Surface tension is usually measured in dynes/cm, and dynes are required to break a 1 cm length of the film.
The surface tension of various liquids is given as:
Liquid | Surface Tension (N/m) |
Hydrogen | 2.4 |
Helium | 0.16 |
Water | 0.072 |
Ethanol | 22.0 |
Sodium Chloride | 114 |
The definition of surface tension tells us that surface tension depends primarily on the attraction between particles within a given fluid and the gas, solid, or liquid in contact with it.
Intermolecular forces, such as van der Waals forces, bring liquid particles closer together. Along the surface, the particles are attracted to the rest of the liquid. Surface tension is defined as the ratio of the surface force F to the length L on which the force acts.
Surface tension can be expressed as,
T=F/L
Here,
F is force per unit length.
L is the length in which the applied force act.
T is the surface tension of the particular fluid.
As the temperature increases, the net attraction between molecules decreases, and thus the surface tension decreases. At the surface of a liquid, the disproportionate attraction of molecules tends to attract the molecules back to the majority of the liquid, leaving only a minimal number of molecules on the surface. In an imbalanced situation, increasing the surface area of a liquid requires energy because more surface area contains more molecules.
Unit of Surface Tension:
The SI unit of surface tension is Newton per Meter or N/m.
The CGS (centimetre–gram–second system) unit of surface tension is dyn/cm.
Dimension of Surface Tension:
We have the formula for surface tension,
Surface tension =F/L
It is known that F= ma.
When substituting the value in the equation, we get
Surface tension=ma/L
When equating the fundamental quantities into the equation,
we get M L T-2L-1
Solving again,
we get MT-2
Thus, the dimensional formula of surface tension is MT-2.

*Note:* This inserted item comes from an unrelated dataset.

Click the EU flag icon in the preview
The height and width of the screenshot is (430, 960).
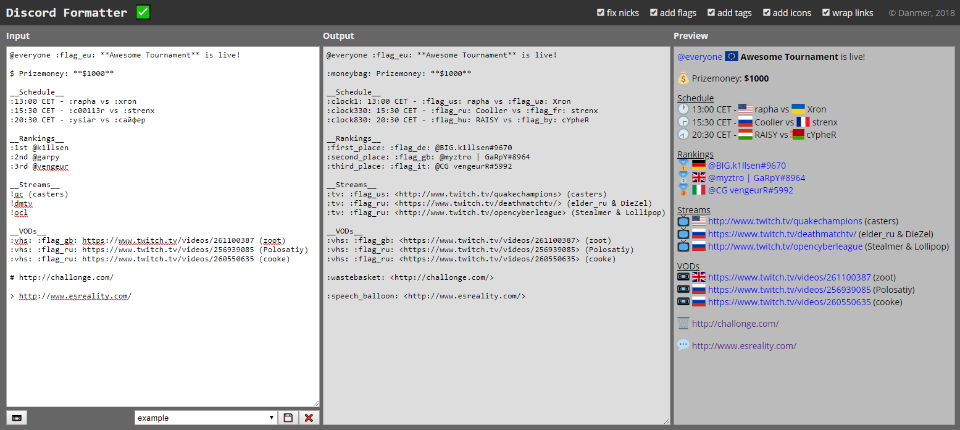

Example of Surface Tension:
The strider, a small insect, is much lighter and can walk through the water’s surface, so it can walk on water. Therefore, there are various examples of surface tension found in nature. Here are a few cases:
- An insect that walks on water.
- A needle soaring on the surface of the water.
- Tent waterproofing material in which surface tension of water clogs pores in the tent material.

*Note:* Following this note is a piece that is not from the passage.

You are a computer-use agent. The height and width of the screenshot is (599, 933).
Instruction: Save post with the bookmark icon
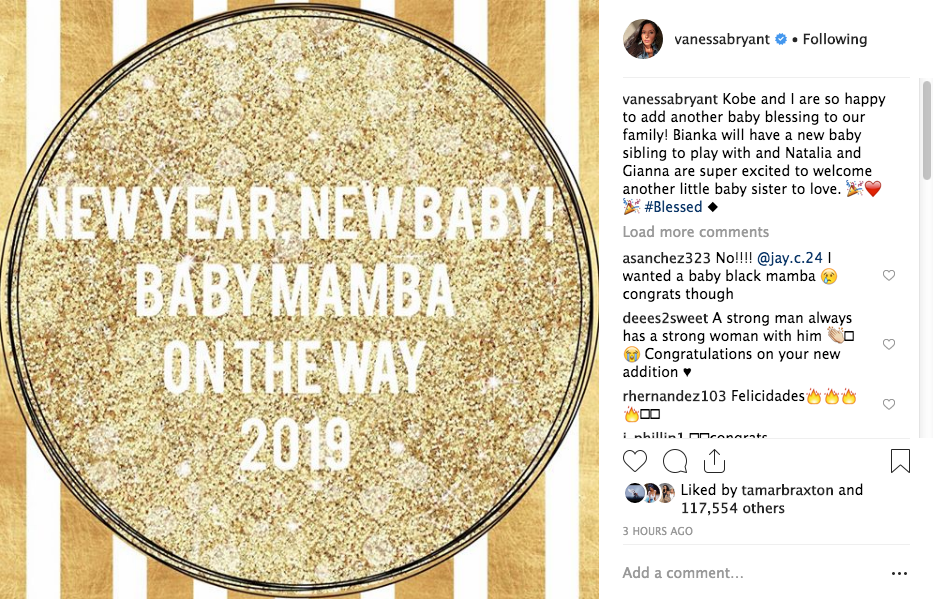point(900,460)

- Clinical trial for jaundice.
- Surface tension disinfectant (disinfectant is a low surface tension solution).
- Washing clothes with soaps and detergents that reduce the surface tension of water.
- Washing in cold water.
- Round bubbles in which the surface tension of water creates wall tension and forms water droplets.
Methods of Measurement:
Several methods of measuring surface tension are:
- Rotational Fall Method
- Suspension Fall Method
- Du Nooy-Paddey Method
- Du Noui Ring Method
- Wilhelmy Plate Method
Frequently Asked Question (FAQs):
Question 1: What is the dimensional formula of surface tension?

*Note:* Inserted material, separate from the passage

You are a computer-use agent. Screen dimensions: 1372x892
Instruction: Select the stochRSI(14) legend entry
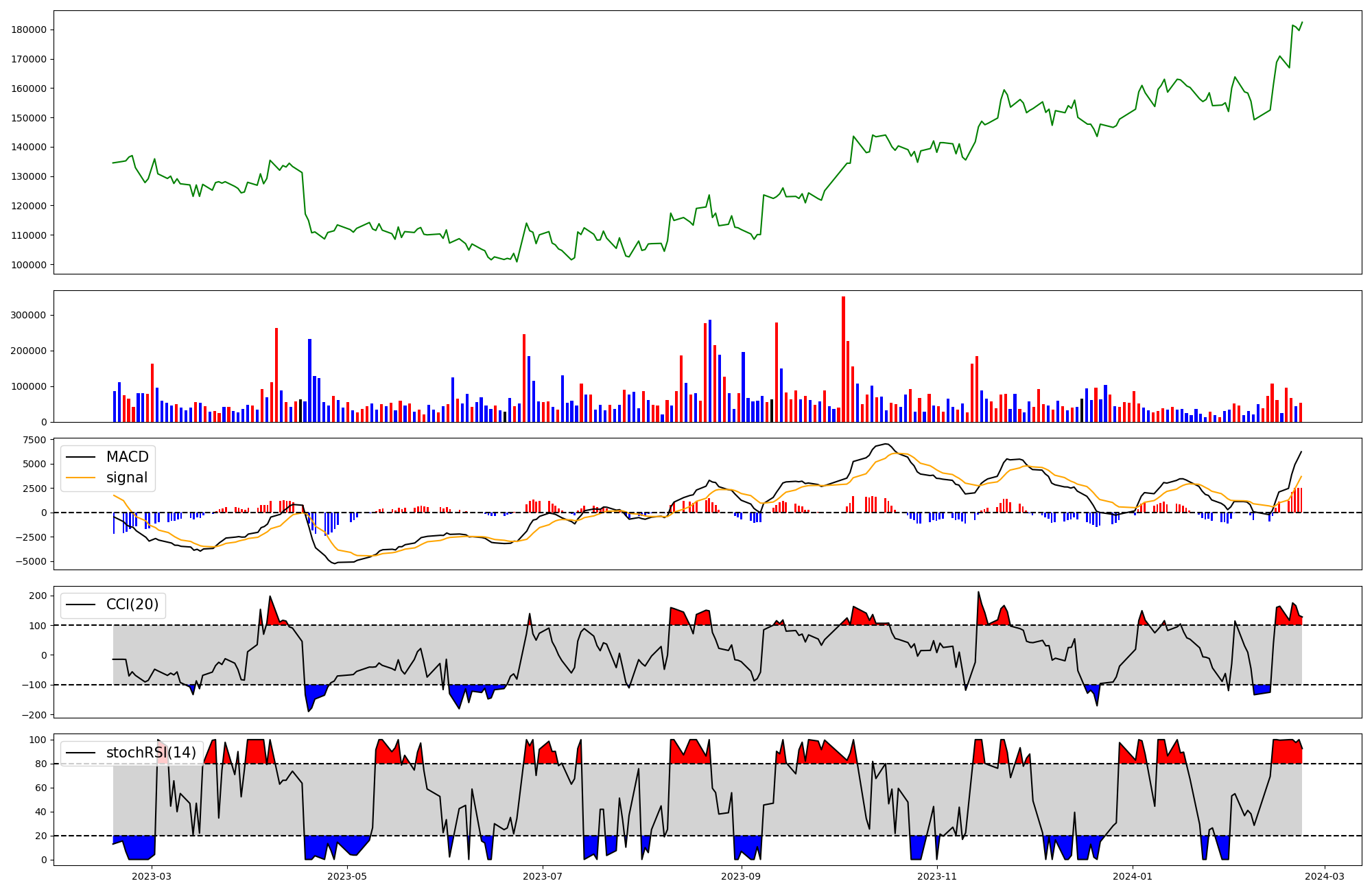coord(150,753)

Answer: Surface tension has the dimensional formula [M L 0 T-2].
Question 2: What happens if a soap bubble is being charged?
Answer: If a soap bubble is charged, then it expands.
Question 3: What makes raindrops spherical?
Answer: The presence of cohesive forces among liquid molecules and the surface tension of the liquid is the reason behind the spherical look of raindrops.
Question 4: Which are the forces behind the origin of surface tension?
Answer: The cohesive force and adhesive force are considered as the forces behind the origin of surface tension.